» **TASK DETAILS**
Each line in the records below, from the one that contains "The height and width of the screenshot is (682, 1366)." to the one that contains "Task: Expand the address bar history dropdown", should be reproduced exactly, the first and last included.

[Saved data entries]
======

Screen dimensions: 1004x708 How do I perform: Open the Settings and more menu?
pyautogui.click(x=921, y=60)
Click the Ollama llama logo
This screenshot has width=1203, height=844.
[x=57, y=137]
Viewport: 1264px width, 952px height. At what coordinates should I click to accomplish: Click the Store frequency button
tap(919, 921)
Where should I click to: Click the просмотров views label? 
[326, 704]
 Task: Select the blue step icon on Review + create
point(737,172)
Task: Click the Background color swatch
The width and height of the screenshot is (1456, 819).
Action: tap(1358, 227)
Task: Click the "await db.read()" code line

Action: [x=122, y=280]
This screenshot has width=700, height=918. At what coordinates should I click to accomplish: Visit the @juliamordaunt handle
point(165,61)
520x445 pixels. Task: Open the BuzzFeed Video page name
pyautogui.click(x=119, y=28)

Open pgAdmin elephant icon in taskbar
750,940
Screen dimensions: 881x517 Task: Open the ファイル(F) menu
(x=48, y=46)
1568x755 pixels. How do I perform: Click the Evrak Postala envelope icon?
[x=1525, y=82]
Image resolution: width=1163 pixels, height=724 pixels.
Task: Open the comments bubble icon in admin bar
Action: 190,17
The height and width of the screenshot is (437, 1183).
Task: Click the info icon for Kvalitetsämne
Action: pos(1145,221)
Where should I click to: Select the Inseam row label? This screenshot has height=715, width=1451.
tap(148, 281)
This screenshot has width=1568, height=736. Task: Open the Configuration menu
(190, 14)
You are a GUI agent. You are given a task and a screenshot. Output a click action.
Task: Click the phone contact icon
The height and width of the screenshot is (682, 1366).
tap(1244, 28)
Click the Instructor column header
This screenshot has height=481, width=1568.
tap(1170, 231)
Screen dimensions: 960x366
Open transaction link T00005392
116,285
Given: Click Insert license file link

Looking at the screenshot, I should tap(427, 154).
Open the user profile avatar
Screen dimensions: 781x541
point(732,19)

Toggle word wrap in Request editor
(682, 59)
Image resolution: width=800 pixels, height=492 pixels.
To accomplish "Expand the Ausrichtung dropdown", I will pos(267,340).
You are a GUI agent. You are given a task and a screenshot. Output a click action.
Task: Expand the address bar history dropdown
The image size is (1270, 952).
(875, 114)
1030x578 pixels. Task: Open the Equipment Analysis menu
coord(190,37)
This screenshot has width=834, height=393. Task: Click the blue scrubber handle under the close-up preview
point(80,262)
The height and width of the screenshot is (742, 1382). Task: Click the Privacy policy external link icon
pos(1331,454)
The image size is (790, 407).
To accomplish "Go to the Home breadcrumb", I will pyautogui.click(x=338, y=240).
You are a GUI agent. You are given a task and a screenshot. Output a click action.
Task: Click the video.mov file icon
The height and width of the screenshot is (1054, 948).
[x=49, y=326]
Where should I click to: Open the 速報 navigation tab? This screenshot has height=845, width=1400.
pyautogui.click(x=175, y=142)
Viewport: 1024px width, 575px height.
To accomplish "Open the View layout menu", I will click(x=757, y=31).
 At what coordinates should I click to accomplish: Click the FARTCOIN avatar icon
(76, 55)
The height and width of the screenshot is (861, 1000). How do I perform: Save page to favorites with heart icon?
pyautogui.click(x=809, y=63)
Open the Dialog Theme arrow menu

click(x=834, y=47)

======

» **OUTPUT FOR THIS EXERCISE**
The height and width of the screenshot is (682, 1366).
tap(1244, 28)
Click the Instructor column header
This screenshot has height=481, width=1568.
tap(1170, 231)
Screen dimensions: 960x366
Open transaction link T00005392
116,285
Given: Click Insert license file link

Looking at the screenshot, I should tap(427, 154).
Open the user profile avatar
Screen dimensions: 781x541
point(732,19)

Toggle word wrap in Request editor
(682, 59)
Image resolution: width=800 pixels, height=492 pixels.
To accomplish "Expand the Ausrichtung dropdown", I will pos(267,340).
You are a GUI agent. You are given a task and a screenshot. Output a click action.
Task: Expand the address bar history dropdown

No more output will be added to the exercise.